- [ASSIGNED TASK]:
Below are entries. Give back exactly the lines from the one containing "Task: Click the Label Definitions tree icon" through the one containing "The width and height of the screenshot is (800, 500).", inclusive, without the pictures.

- [DATASET CONTENT]:
Segment Open

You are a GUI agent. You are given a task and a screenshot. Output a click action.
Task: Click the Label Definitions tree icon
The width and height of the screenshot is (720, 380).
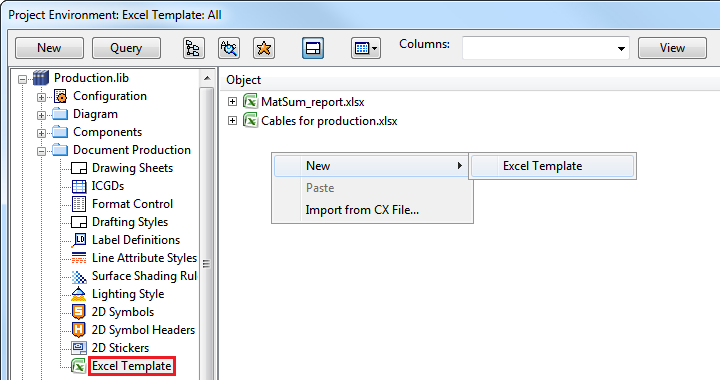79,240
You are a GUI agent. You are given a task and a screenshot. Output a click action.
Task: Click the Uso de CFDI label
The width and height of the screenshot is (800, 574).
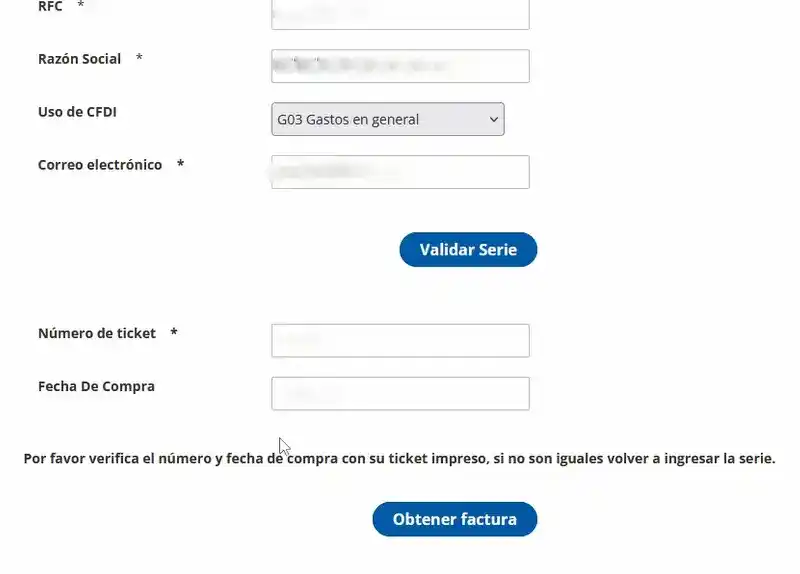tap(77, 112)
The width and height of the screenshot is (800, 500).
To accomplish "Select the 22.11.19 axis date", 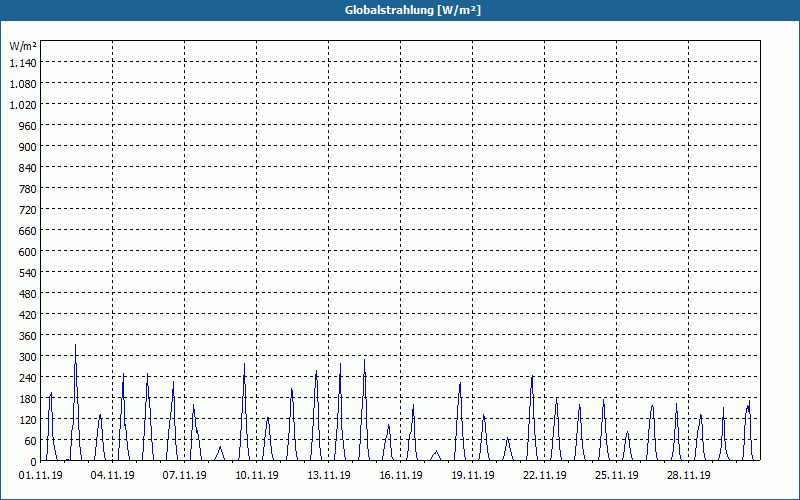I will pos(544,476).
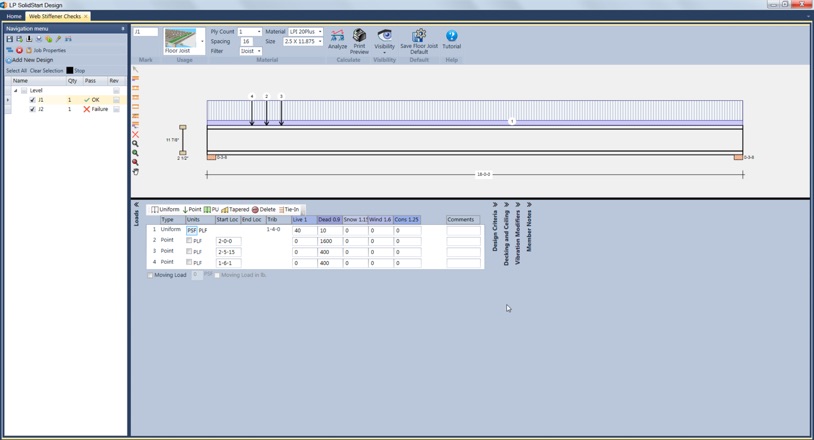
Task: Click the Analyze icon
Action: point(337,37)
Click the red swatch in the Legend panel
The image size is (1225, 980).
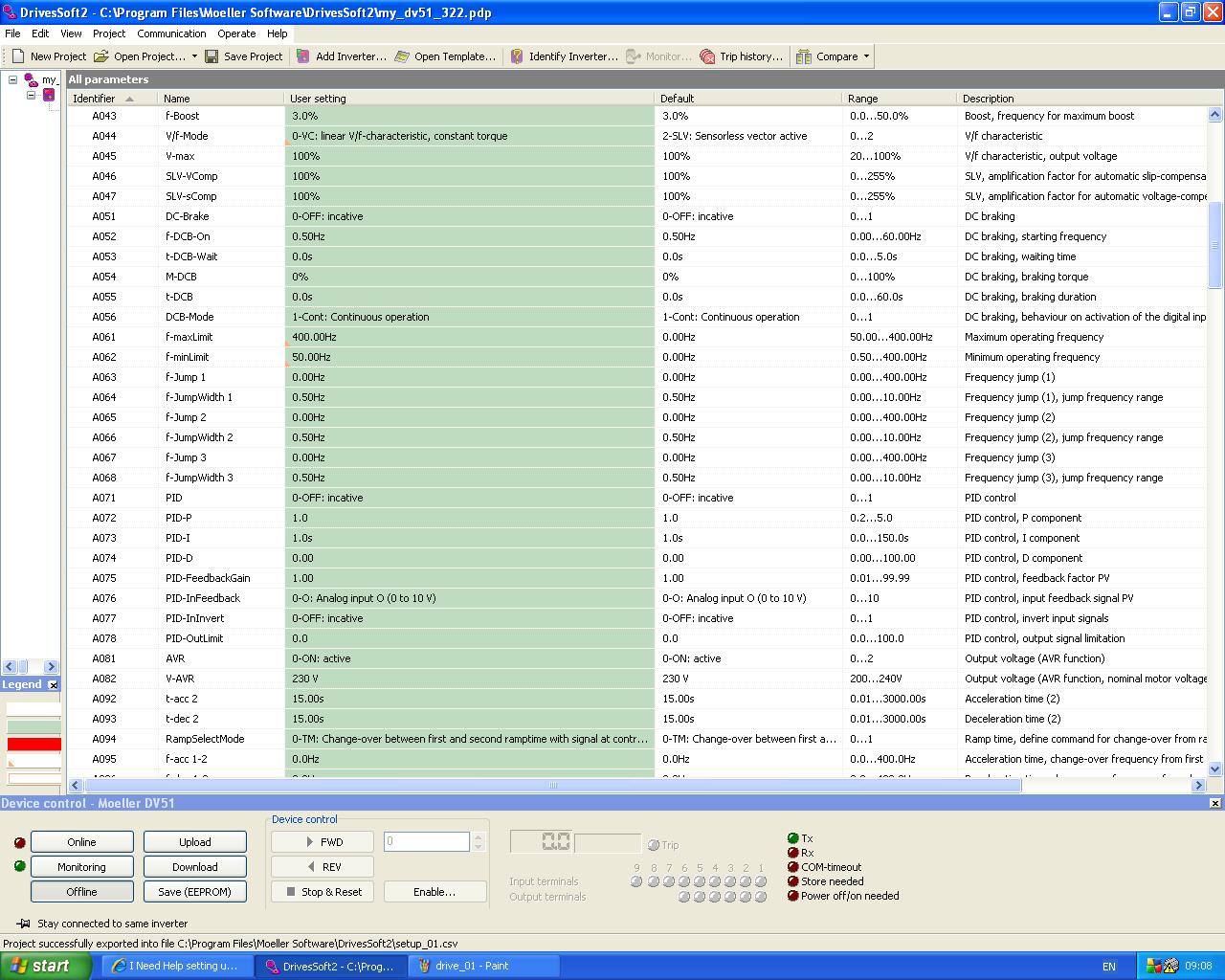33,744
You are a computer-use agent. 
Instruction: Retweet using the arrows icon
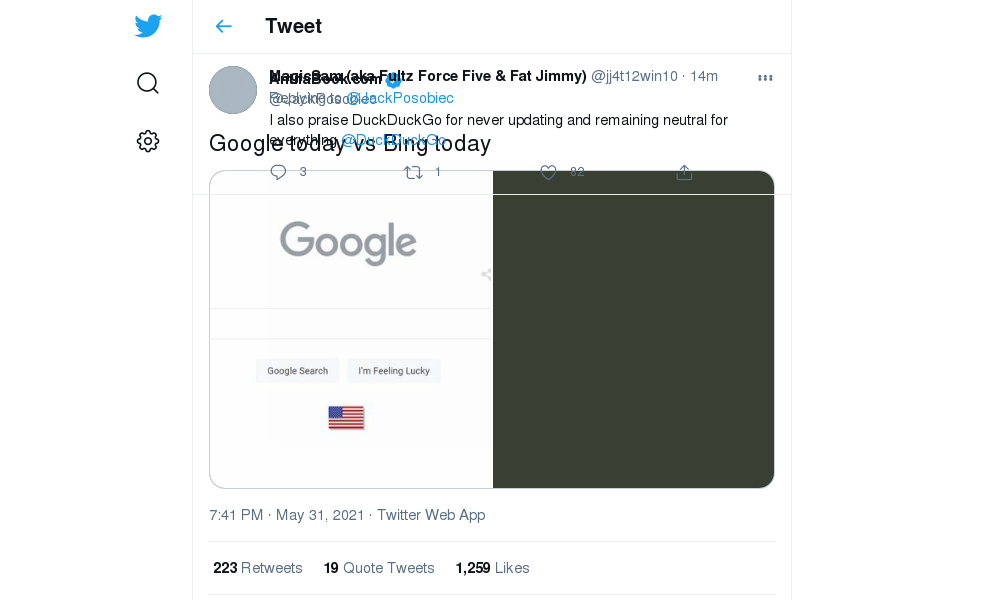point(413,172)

Segment Closed
Segment Open

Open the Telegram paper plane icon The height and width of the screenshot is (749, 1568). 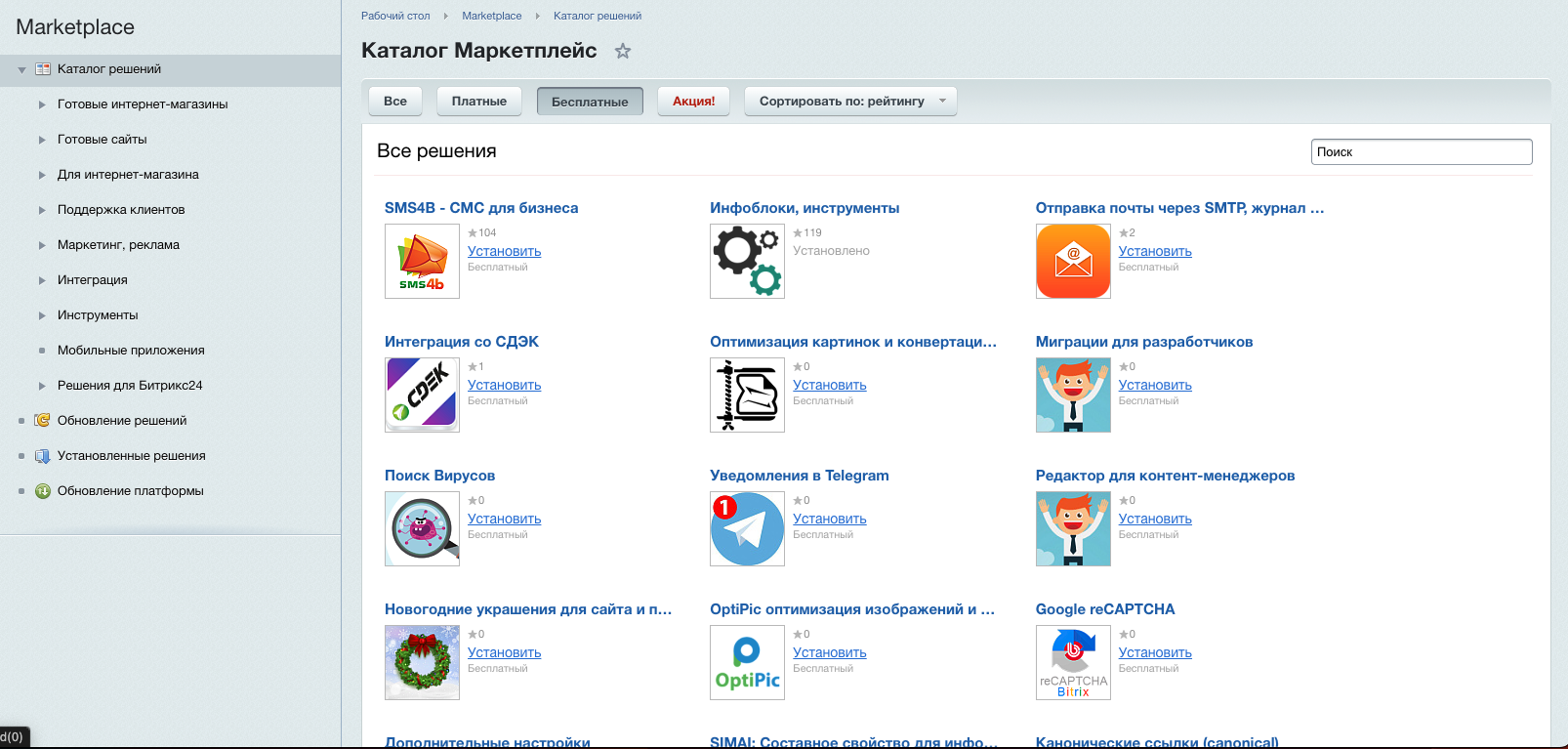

Segment Closed

- [WRITTEN SOLUTION]:
Task: Click the Label Definitions tree icon
The width and height of the screenshot is (720, 380).
79,240
You are a GUI agent. You are given a task and a screenshot. Output a click action.
Task: Click the Uso de CFDI label
The width and height of the screenshot is (800, 574).
tap(77, 112)
The width and height of the screenshot is (800, 500).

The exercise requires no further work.